* _What you are asked to do_:
The first line of the entries below, the line containing "Image resolution: width=759, height=2576.", and every line between them should be repeated exactly, and nothing else.

◇ ◇ ◇ ◇ ◇ ◇ ◇

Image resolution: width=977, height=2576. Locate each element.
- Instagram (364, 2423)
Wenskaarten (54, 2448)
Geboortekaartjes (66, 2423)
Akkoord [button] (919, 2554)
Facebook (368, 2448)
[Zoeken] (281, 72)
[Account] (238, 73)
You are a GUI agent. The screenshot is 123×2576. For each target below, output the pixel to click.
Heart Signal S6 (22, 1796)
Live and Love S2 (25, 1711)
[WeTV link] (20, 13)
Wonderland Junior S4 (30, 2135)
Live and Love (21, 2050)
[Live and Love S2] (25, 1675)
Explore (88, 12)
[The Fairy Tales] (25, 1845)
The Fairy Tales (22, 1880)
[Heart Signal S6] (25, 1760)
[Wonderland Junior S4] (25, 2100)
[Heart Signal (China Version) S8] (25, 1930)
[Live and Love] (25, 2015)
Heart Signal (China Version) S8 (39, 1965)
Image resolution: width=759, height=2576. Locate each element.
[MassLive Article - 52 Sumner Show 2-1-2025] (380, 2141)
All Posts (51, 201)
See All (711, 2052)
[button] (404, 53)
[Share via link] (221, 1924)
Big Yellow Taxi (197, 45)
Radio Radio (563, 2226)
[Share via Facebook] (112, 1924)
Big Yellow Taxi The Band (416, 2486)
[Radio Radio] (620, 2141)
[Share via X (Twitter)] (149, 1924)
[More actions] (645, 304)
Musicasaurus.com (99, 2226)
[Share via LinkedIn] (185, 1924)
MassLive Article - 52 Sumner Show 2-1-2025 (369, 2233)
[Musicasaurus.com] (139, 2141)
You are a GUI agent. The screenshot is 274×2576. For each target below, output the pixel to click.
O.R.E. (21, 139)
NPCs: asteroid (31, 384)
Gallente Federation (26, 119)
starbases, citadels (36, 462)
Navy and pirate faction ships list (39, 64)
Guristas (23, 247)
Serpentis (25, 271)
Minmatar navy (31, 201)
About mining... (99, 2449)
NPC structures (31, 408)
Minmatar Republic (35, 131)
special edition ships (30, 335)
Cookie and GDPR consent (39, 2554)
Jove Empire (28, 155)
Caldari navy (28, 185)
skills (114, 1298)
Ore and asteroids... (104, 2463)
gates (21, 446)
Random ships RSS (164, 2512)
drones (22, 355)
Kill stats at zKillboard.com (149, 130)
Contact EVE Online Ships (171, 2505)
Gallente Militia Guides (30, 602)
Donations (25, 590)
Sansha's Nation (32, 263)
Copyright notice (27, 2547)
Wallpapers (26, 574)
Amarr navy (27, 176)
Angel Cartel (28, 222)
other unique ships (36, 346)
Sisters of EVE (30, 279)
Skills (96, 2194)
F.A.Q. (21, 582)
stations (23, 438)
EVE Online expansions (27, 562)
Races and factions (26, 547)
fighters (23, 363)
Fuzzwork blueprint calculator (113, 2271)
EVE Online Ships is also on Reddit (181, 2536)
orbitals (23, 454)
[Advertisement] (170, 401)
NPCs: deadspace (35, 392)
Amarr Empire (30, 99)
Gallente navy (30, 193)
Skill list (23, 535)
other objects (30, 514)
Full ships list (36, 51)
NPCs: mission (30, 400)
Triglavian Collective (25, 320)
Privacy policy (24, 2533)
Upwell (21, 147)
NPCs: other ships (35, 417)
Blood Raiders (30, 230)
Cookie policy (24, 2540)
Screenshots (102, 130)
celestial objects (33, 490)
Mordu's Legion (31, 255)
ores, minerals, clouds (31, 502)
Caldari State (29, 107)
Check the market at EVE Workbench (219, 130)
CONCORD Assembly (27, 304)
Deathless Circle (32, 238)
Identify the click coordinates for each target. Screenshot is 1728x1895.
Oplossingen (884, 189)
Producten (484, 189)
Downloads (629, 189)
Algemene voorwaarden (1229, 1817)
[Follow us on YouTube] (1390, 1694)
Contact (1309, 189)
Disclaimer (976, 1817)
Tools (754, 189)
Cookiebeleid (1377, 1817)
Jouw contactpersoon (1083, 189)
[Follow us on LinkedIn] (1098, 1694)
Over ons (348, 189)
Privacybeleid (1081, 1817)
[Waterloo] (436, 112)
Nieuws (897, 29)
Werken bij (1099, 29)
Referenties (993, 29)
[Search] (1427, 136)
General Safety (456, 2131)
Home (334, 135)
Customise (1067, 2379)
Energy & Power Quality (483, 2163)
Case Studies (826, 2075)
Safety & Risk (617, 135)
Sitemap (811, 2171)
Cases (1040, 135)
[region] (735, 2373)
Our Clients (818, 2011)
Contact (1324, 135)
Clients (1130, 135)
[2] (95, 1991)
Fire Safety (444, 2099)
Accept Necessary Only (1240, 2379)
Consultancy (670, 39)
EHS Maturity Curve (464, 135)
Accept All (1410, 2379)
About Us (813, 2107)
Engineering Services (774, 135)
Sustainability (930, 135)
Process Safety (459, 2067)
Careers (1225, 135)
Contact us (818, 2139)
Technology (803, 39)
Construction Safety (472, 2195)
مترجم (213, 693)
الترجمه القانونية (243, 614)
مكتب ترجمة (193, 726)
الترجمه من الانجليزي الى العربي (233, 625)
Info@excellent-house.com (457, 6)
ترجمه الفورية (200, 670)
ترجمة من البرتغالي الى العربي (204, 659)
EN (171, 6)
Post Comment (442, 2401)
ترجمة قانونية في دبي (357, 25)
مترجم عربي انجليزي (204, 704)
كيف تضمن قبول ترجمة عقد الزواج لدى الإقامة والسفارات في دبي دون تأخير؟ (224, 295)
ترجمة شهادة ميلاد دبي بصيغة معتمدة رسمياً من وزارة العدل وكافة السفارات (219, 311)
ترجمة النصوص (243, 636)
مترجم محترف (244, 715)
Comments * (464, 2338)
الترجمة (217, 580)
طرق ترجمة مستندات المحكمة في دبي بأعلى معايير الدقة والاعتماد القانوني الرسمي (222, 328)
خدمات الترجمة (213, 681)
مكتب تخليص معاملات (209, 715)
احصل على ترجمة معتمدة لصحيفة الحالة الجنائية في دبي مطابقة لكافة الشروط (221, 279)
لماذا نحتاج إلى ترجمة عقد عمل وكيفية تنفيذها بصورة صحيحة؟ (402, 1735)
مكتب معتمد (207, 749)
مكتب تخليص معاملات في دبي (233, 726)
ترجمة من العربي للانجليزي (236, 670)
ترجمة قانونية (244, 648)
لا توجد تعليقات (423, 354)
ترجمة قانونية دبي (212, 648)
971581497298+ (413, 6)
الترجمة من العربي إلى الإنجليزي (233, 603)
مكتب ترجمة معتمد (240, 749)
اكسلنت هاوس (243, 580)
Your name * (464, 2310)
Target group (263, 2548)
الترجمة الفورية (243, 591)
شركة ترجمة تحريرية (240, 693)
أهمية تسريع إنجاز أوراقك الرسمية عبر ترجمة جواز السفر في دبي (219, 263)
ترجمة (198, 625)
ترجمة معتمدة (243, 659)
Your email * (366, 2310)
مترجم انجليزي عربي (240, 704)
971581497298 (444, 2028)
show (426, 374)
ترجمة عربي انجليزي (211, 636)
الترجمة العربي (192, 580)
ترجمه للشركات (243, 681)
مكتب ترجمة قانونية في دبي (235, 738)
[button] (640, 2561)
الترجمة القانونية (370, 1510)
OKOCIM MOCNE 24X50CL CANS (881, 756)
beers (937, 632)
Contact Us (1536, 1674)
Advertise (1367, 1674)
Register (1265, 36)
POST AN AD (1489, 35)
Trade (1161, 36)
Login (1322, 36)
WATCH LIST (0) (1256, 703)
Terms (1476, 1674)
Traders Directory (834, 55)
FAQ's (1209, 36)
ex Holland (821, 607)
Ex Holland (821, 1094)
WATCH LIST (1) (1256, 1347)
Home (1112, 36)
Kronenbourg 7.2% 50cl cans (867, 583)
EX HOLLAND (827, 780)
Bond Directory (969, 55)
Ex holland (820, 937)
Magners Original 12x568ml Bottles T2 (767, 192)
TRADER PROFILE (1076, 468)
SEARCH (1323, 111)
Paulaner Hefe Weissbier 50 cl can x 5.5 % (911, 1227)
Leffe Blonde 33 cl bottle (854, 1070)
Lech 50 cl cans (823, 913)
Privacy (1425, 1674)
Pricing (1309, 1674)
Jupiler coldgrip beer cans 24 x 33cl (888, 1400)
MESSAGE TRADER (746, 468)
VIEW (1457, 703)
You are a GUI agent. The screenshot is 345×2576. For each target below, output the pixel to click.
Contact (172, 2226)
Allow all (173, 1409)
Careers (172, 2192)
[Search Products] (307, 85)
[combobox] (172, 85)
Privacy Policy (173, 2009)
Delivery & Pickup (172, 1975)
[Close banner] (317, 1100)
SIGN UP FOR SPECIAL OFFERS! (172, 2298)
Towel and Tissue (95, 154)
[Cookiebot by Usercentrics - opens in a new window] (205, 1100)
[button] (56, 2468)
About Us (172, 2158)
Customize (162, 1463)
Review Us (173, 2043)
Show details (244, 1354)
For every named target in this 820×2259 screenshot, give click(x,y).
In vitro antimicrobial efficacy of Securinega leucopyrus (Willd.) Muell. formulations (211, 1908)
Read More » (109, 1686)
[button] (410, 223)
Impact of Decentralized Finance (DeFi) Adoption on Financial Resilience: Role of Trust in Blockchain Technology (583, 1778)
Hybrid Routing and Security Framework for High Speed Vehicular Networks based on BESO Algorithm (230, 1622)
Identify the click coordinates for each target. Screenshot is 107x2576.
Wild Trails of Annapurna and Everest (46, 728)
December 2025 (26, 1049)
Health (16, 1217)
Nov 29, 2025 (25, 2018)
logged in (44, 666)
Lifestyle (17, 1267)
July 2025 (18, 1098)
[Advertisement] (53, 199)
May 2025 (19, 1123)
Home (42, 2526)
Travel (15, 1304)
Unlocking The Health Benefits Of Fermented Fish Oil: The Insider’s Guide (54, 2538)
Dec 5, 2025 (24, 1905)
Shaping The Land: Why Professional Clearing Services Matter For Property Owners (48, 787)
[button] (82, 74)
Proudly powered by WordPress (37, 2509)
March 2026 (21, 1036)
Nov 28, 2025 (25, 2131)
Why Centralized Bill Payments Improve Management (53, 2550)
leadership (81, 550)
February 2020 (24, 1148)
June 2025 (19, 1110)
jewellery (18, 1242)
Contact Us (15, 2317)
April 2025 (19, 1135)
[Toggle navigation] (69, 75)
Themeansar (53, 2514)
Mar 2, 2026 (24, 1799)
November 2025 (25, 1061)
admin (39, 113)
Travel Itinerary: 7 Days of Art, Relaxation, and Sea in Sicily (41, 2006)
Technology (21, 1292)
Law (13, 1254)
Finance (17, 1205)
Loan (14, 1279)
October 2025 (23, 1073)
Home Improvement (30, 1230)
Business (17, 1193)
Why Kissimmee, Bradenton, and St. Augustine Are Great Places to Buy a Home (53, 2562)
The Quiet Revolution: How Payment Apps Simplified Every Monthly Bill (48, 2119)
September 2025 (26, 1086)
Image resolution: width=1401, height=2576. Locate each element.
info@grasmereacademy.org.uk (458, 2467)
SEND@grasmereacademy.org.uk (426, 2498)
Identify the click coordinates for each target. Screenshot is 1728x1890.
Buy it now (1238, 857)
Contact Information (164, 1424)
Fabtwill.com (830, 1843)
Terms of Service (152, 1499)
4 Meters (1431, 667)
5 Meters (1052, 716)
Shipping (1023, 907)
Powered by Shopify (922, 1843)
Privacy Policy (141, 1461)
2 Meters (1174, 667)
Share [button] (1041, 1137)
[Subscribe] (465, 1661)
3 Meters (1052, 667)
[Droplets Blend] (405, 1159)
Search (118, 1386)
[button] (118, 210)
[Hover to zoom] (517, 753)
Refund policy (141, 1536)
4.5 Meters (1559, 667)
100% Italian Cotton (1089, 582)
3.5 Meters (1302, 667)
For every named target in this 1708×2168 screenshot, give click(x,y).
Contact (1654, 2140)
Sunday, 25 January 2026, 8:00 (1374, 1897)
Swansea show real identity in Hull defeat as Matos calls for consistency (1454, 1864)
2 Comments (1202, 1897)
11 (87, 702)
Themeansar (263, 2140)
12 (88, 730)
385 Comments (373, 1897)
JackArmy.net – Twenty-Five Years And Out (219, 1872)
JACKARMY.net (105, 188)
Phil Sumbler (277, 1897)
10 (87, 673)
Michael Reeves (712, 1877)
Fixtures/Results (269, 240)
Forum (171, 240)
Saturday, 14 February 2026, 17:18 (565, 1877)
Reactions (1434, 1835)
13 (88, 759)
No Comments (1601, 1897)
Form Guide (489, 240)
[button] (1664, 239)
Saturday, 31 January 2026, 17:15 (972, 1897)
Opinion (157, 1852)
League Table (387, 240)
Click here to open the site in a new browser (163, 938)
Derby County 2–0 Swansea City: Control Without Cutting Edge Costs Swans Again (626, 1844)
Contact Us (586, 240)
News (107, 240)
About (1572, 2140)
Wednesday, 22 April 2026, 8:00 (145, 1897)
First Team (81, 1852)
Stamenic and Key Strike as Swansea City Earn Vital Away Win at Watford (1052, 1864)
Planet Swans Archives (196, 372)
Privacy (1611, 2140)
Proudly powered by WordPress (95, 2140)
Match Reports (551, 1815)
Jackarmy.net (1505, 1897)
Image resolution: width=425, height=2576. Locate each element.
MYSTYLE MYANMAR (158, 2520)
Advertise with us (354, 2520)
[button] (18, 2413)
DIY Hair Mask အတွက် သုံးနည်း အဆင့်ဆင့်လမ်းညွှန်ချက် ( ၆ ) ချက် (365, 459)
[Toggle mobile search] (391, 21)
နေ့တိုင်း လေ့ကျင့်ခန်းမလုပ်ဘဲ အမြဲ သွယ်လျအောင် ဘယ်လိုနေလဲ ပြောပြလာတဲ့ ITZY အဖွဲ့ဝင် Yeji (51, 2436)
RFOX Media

◇ ◇ ◇ ◇ ◇ ◇ ◇

* _Response to this exercise_:
Image resolution: width=977, height=2576. Locate each element.
- Instagram (364, 2423)
Wenskaarten (54, 2448)
Geboortekaartjes (66, 2423)
Akkoord [button] (919, 2554)
Facebook (368, 2448)
[Zoeken] (281, 72)
[Account] (238, 73)
You are a GUI agent. The screenshot is 123×2576. For each target below, output the pixel to click.
Heart Signal S6 (22, 1796)
Live and Love S2 (25, 1711)
[WeTV link] (20, 13)
Wonderland Junior S4 (30, 2135)
Live and Love (21, 2050)
[Live and Love S2] (25, 1675)
Explore (88, 12)
[The Fairy Tales] (25, 1845)
The Fairy Tales (22, 1880)
[Heart Signal S6] (25, 1760)
[Wonderland Junior S4] (25, 2100)
[Heart Signal (China Version) S8] (25, 1930)
[Live and Love] (25, 2015)
Heart Signal (China Version) S8 (39, 1965)
Image resolution: width=759, height=2576. Locate each element.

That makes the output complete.